• **OBIETTIVO**: Ricopia parola per parola tutte le voci qui sotto, per favore, senza includere le immagini nella risposta.

• **MATERIALE FORNITO**:
----
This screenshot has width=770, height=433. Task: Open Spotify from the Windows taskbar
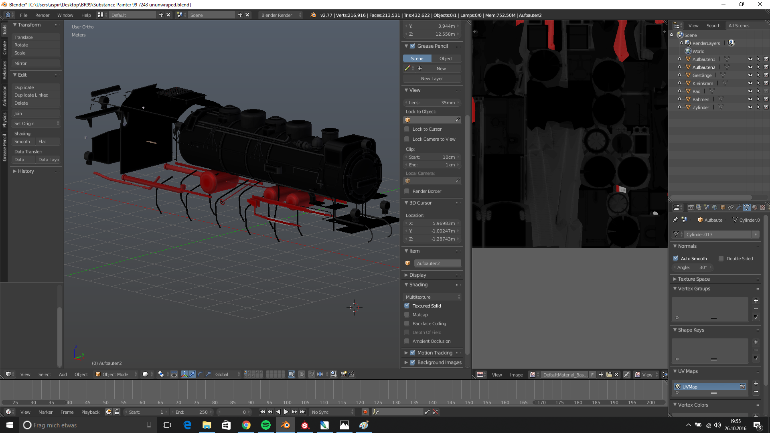(x=265, y=425)
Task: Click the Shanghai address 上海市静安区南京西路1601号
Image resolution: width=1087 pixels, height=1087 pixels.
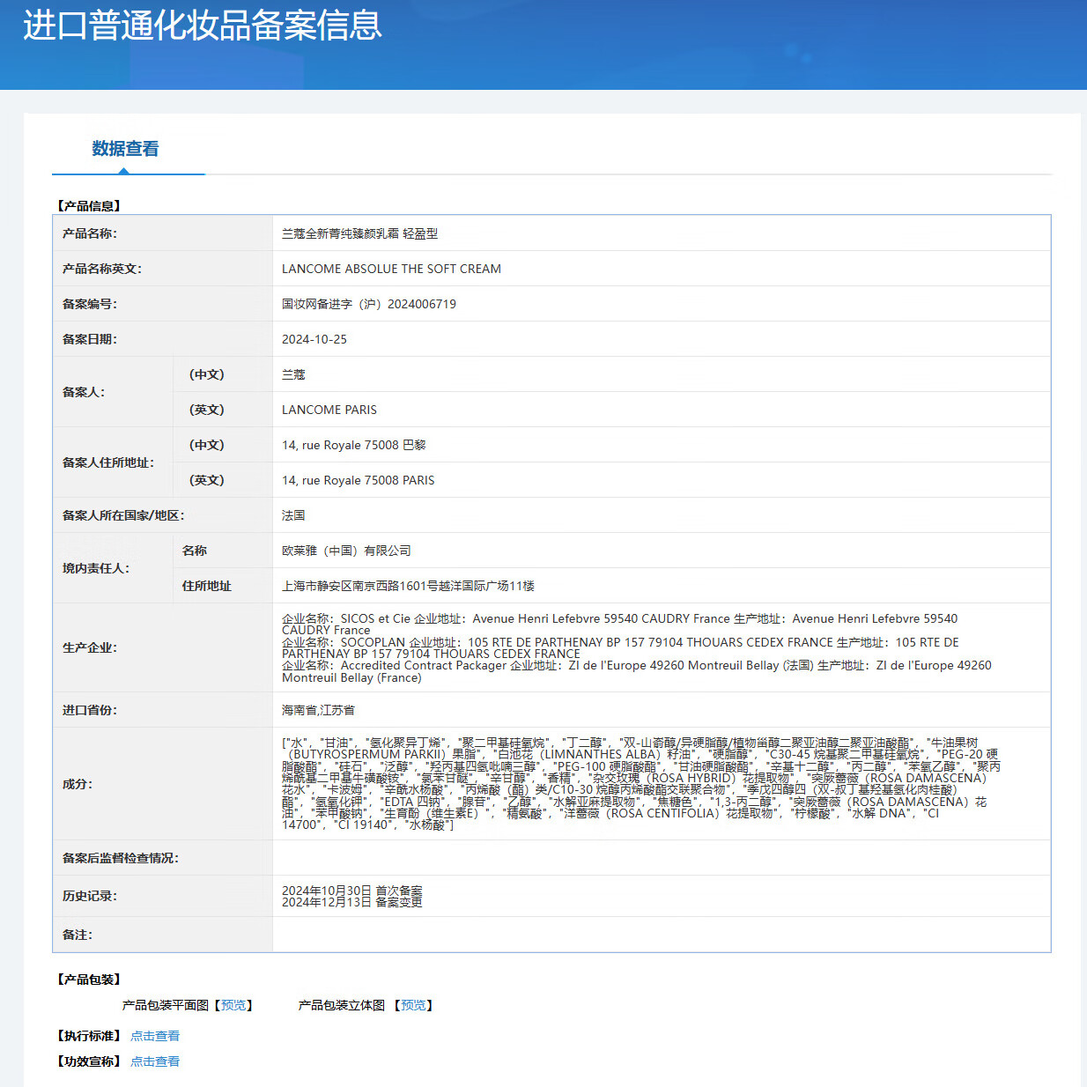Action: point(408,586)
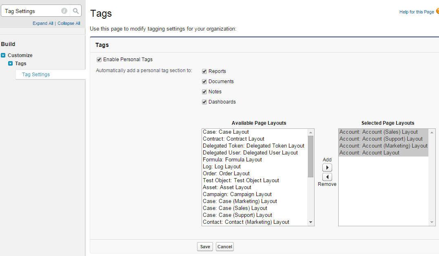Click the info icon in search box

click(x=64, y=11)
----
• **SOLUZIONE**:
This screenshot has width=770, height=433. Task: Open Spotify from the Windows taskbar
(x=265, y=425)
Task: Click the Shanghai address 上海市静安区南京西路1601号
Image resolution: width=1087 pixels, height=1087 pixels.
Action: point(408,586)
Click the info icon in search box

click(x=64, y=11)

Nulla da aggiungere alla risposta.